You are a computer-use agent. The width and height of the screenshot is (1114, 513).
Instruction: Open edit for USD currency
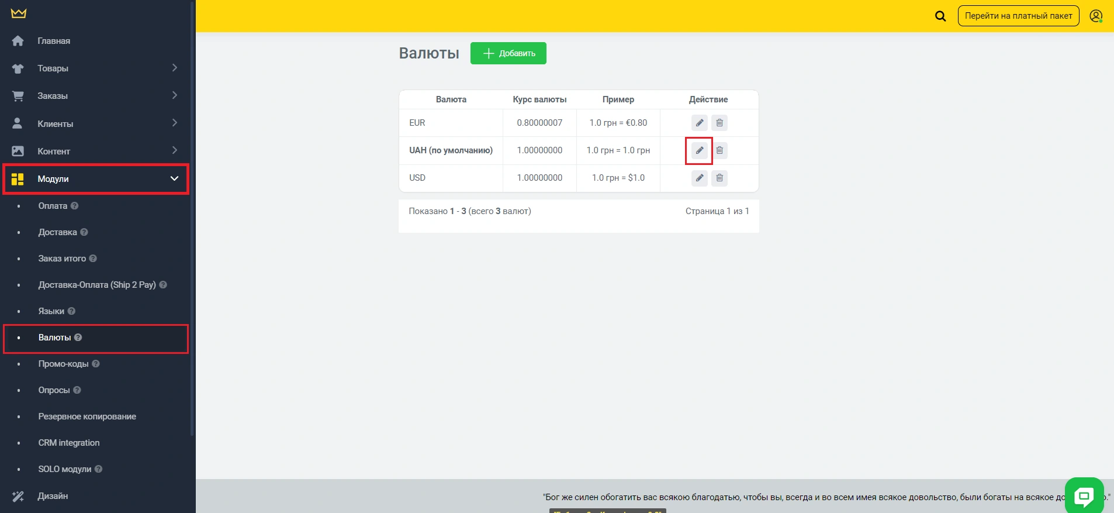(x=699, y=178)
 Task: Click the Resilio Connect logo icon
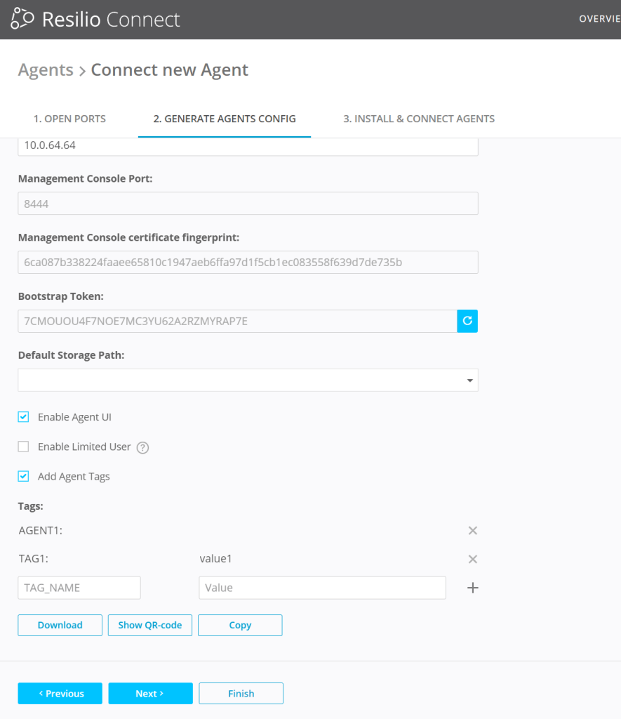tap(22, 19)
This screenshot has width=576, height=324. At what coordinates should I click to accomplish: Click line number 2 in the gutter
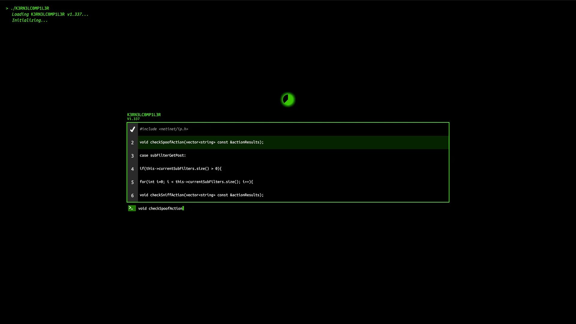[x=132, y=143]
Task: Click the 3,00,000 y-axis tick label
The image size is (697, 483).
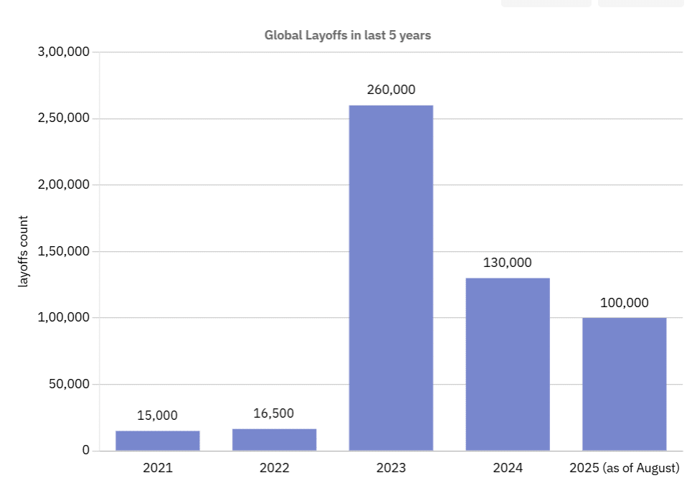Action: (x=65, y=51)
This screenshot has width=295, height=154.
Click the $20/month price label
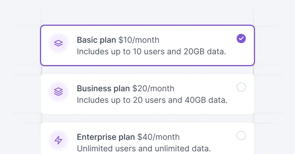click(153, 89)
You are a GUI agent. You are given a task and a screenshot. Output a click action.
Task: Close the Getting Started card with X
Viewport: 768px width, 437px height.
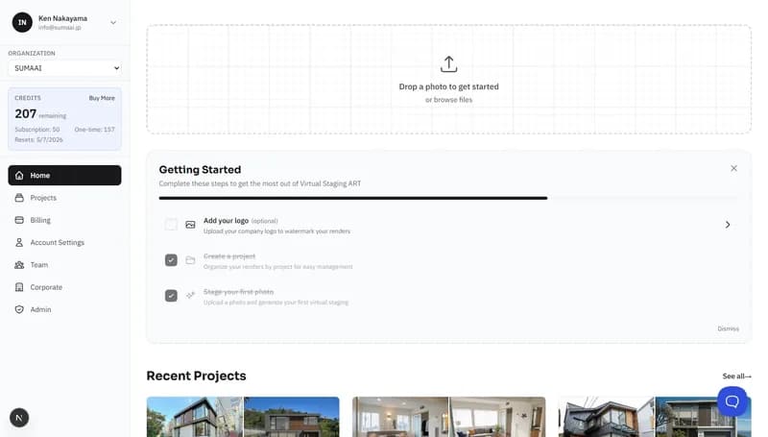point(733,168)
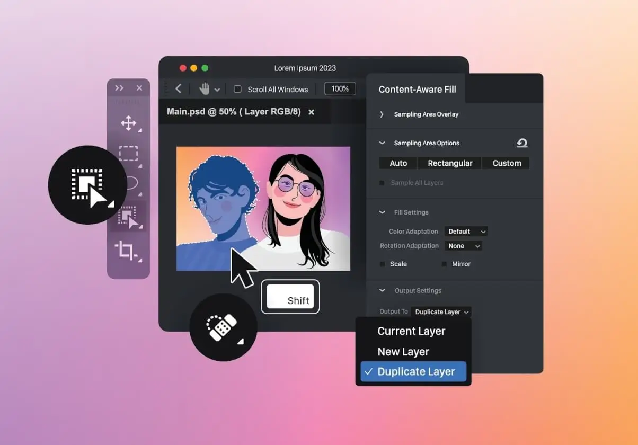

• _PROBLEM DESCRIPTION_: Put the lines above into a JSON list of strings, one string per line, skipping blank lines and leaving out the pictures.

• _REPLY TO THE EXERCISE_:
[
  "You are a computer-use agent. The width and height of the screenshot is (1114, 513).",
  "Instruction: Open edit for USD currency",
  "(x=699, y=178)",
  " Task: Click the Resilio Connect logo icon",
  "tap(22, 19)",
  "This screenshot has width=576, height=324. At what coordinates should I click to accomplish: Click line number 2 in the gutter",
  "[x=132, y=143]",
  "Task: Click the 3,00,000 y-axis tick label",
  "The image size is (697, 483).",
  "Action: (x=65, y=51)",
  "This screenshot has width=295, height=154.",
  "Click the $20/month price label",
  "click(153, 89)",
  "You are a GUI agent. You are given a task and a screenshot. Output a click action.",
  "Task: Close the Getting Started card with X",
  "Viewport: 768px width, 437px height.",
  "point(733,168)"
]